• DATA FOR THIS TASK

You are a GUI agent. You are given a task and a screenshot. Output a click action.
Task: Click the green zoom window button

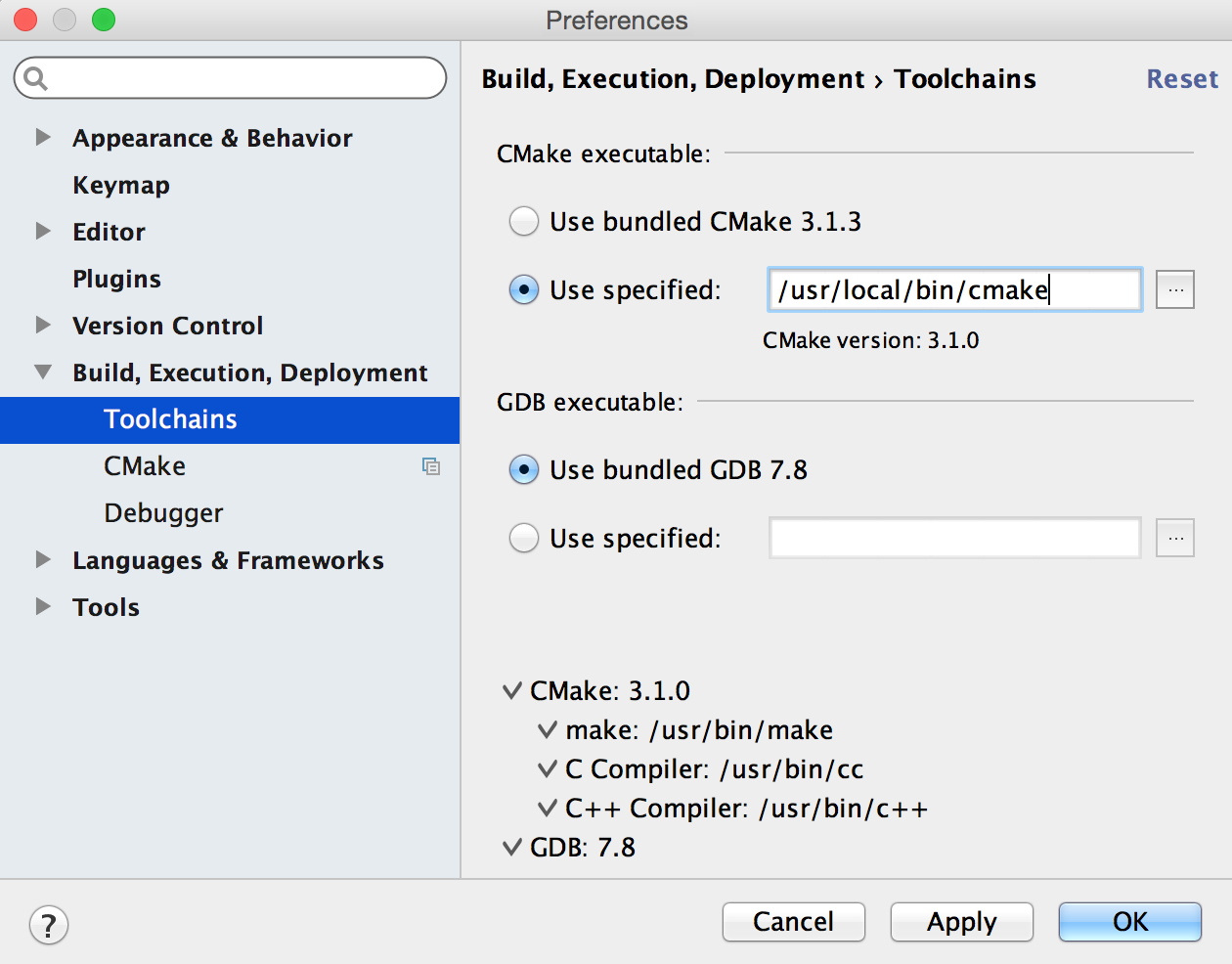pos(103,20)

...

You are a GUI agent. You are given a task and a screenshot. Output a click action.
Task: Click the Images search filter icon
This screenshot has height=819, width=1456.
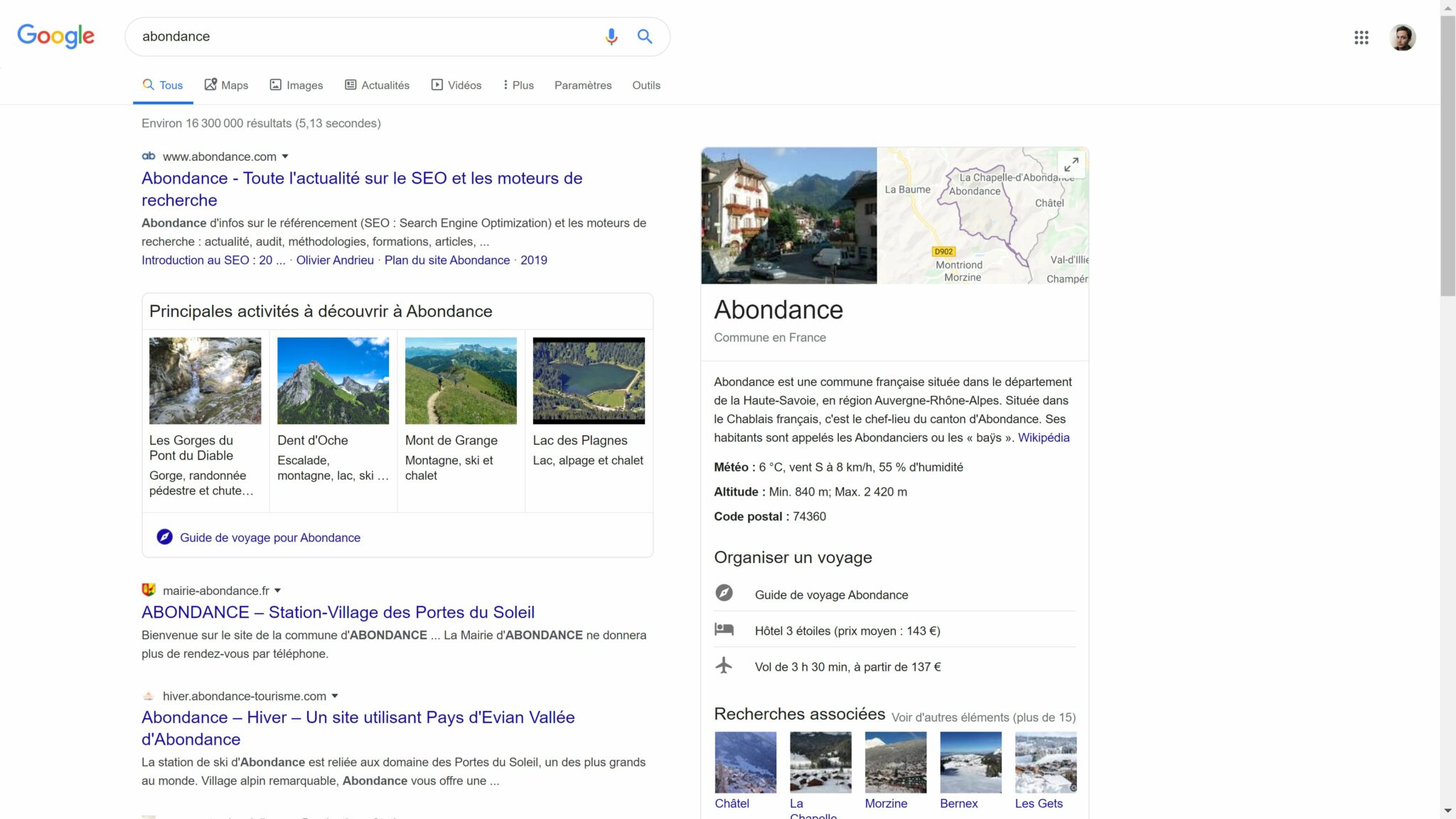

==

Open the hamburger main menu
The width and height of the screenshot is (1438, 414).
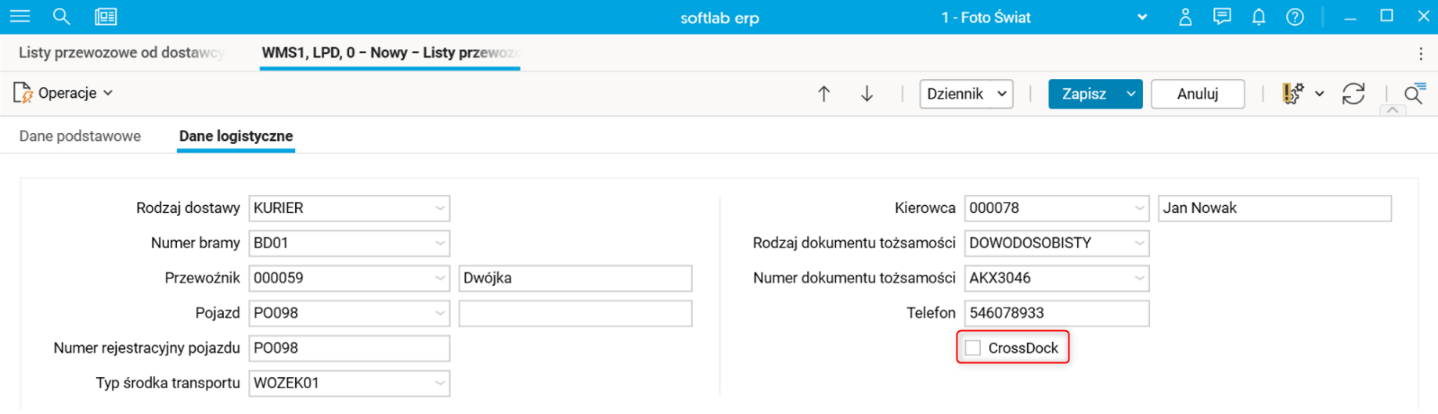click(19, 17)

• WRITTEN REQUEST
Copy verbatim the stretch of data from the line containing "Open the hamburger main menu" through the line containing "click(19, 17)", both included, leaving out the pictures.

• WORKED ANSWER
Open the hamburger main menu
The width and height of the screenshot is (1438, 414).
click(19, 17)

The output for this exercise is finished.